## EXERCISE INPUT
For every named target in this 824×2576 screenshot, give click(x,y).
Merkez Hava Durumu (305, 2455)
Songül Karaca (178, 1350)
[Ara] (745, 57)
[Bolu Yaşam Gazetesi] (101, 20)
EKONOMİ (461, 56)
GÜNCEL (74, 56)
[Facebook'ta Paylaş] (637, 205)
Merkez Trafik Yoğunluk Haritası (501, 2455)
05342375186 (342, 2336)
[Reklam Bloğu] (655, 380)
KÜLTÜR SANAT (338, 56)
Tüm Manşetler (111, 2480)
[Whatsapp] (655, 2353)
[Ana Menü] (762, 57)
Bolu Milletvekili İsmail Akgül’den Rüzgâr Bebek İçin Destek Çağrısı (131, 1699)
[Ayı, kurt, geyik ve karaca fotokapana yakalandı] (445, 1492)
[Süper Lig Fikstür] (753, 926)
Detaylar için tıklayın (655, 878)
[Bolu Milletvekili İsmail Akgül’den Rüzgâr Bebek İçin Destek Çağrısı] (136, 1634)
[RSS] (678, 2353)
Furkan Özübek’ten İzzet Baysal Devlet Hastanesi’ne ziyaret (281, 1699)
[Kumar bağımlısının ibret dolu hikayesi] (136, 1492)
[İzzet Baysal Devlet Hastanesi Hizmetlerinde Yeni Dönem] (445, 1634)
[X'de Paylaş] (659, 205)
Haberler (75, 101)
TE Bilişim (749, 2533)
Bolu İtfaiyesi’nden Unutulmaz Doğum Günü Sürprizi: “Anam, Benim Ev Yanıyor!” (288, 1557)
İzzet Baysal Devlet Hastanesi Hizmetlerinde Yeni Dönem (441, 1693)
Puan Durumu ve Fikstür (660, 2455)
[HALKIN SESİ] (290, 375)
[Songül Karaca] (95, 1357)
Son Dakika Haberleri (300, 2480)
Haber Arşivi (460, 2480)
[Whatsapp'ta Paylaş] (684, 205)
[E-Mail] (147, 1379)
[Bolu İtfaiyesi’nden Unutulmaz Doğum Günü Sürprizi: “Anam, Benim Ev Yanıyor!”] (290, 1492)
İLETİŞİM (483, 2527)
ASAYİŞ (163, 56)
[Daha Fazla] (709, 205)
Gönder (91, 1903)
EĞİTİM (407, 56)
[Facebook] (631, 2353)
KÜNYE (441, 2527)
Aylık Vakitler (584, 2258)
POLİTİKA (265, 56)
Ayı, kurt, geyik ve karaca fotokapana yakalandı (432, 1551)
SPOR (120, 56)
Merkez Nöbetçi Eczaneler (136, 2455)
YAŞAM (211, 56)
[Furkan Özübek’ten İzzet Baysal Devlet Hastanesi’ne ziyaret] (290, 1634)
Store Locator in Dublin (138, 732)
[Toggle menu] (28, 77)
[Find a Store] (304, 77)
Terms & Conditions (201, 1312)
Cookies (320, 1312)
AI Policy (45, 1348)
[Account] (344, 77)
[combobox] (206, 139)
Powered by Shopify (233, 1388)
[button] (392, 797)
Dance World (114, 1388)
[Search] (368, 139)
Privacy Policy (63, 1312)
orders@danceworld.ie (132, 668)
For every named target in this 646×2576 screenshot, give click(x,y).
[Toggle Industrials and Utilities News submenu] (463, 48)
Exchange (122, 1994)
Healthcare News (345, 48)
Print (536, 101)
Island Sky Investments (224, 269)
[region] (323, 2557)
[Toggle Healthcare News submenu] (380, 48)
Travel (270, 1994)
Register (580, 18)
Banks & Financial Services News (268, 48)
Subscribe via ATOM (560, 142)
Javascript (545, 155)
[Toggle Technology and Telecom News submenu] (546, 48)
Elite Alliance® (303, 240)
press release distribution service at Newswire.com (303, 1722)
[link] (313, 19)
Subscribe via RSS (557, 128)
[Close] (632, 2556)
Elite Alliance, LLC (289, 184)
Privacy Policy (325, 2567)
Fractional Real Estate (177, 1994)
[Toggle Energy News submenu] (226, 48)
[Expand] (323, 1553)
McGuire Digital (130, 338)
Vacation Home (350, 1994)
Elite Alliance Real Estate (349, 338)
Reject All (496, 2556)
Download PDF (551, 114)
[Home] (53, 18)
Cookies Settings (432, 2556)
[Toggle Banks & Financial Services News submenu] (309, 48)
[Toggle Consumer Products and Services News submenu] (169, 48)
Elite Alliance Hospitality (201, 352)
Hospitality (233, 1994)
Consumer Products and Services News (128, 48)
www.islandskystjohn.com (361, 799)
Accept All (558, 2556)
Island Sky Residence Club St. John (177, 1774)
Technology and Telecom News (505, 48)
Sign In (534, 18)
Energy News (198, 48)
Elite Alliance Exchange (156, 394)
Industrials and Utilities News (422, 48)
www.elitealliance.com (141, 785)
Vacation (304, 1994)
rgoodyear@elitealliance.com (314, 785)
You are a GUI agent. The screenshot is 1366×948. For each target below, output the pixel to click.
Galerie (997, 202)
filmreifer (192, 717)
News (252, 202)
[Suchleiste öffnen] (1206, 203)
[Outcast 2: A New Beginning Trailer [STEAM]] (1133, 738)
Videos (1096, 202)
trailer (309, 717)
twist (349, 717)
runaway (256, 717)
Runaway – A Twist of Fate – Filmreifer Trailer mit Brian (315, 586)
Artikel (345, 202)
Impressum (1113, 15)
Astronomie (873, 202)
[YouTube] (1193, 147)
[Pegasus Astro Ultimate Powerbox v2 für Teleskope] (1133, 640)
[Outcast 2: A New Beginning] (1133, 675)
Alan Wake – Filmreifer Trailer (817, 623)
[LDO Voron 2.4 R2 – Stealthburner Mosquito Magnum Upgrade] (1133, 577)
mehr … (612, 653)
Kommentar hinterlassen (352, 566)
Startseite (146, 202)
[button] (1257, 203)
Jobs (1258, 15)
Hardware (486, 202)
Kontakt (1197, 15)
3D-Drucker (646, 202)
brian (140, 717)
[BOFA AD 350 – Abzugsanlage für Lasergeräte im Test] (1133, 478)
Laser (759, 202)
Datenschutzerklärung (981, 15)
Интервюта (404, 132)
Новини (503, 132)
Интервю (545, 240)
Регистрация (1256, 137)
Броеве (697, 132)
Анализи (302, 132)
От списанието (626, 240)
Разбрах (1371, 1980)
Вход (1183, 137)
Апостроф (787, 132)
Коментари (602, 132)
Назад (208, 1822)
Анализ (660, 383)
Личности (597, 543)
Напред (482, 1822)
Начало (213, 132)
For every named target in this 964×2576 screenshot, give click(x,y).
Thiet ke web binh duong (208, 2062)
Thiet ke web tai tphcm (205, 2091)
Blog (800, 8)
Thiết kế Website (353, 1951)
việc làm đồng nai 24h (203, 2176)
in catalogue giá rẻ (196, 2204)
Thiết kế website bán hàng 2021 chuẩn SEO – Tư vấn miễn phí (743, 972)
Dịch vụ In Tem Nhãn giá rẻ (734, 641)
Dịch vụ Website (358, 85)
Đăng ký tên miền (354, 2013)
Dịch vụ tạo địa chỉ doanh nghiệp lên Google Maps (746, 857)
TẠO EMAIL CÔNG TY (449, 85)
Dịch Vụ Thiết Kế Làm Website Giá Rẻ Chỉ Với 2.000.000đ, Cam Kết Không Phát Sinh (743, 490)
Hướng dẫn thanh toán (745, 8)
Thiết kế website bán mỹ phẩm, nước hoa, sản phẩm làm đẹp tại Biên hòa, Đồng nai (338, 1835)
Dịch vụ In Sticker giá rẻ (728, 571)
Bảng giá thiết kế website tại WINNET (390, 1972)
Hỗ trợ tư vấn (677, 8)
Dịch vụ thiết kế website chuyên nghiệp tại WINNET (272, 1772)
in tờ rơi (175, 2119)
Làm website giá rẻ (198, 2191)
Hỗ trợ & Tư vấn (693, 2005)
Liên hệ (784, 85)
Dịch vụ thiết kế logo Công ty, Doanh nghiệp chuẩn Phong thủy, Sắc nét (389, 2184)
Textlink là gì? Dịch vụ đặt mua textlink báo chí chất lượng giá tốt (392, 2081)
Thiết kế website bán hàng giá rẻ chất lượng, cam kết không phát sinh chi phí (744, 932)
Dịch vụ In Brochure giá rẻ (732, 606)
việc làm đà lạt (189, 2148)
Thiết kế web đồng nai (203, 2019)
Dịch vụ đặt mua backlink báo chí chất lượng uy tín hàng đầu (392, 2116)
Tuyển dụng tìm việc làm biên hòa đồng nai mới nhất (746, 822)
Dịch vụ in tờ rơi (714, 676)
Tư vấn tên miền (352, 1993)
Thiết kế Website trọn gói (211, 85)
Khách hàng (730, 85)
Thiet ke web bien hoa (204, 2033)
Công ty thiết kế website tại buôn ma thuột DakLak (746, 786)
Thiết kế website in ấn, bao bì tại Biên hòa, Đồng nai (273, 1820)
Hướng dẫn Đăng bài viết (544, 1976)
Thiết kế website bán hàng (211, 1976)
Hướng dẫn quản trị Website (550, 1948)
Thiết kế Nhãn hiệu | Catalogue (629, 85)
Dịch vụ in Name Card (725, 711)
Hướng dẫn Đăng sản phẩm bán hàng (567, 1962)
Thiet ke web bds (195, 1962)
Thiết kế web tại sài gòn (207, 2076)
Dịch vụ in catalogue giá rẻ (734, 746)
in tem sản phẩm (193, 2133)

## WHAT TO WORK ON
Give the number of lines in the records that contain the string "Thiet", and write nothing besides that number.

## OUTPUT BELOW
4